EXTRACT FROM SAMUEL CURWEN' S JOURNAL, EXETER, ENGLAND, DECEMBER 18, 1776.

By a Mr˙ Lloyd, of the Twentieth Regiment, just arrived in the Lord Howe frigate from Quebeck, and who was on the lake with Burgoyne and Carleton, a report is brought that a merchantman met the Active frigate at sea, and learned that General Washington had abandoned the lines at Kingsbridge, left his cannon and stores, and that his Army is mouldered away; that New-York, New-Jersey, Pennsylvania, and Maryland, have deserted the Union, and declared for Government; speaks of the "Yankees," as he is pleased to call them, in the most contemptuous terms, as cowards, poltroons, cruel, and possessing every bad quality the depraved heart can be cursed with; and says the Regulars at Trois-Rivieres took five hundred prisoners, killed one hundred, and lost only three men, who were killed by Yankees, who had got upon trees and fired down on them.
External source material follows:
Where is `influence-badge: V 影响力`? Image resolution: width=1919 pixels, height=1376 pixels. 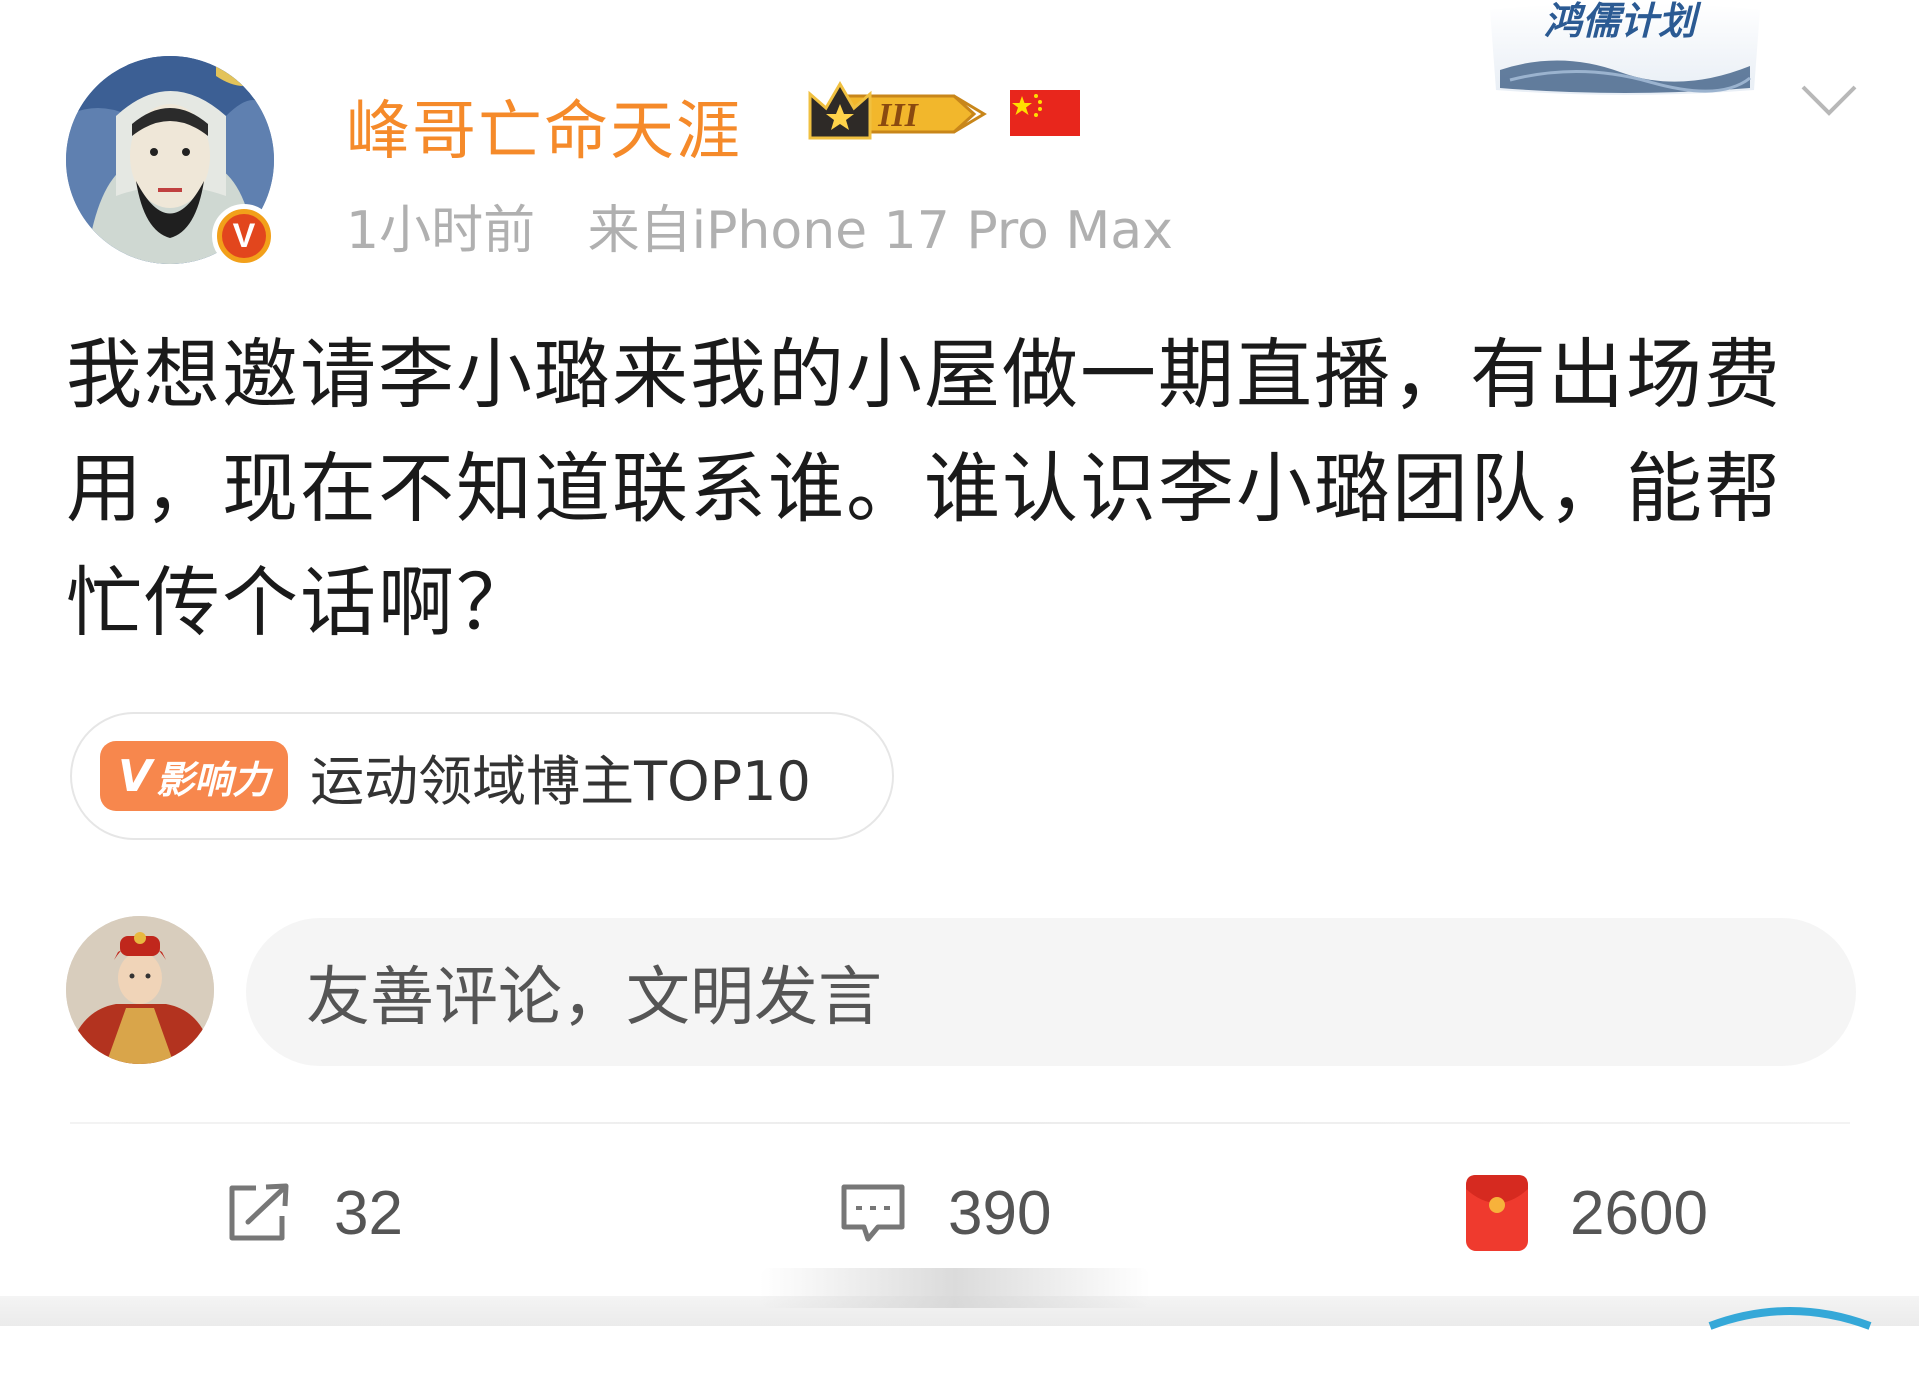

It is my earnest wish the despised Americans may convince these conceited Islanders, that without regular standing armies our Continent can furnish brave soldiers and judicious and expert commanders, by some knock-down, irrefragable argument; for then, and not till then, may we expect generous or fair treatment. It piques my pride, I confess, to hear us called "our Colonies, our Plantations," in such terms and with such airs as if our property and persons were absolutely theirs, like the "villains" and their cottages in the old feudal system; so long since abolished, though the spirit or leaven is not totally gone, it seems.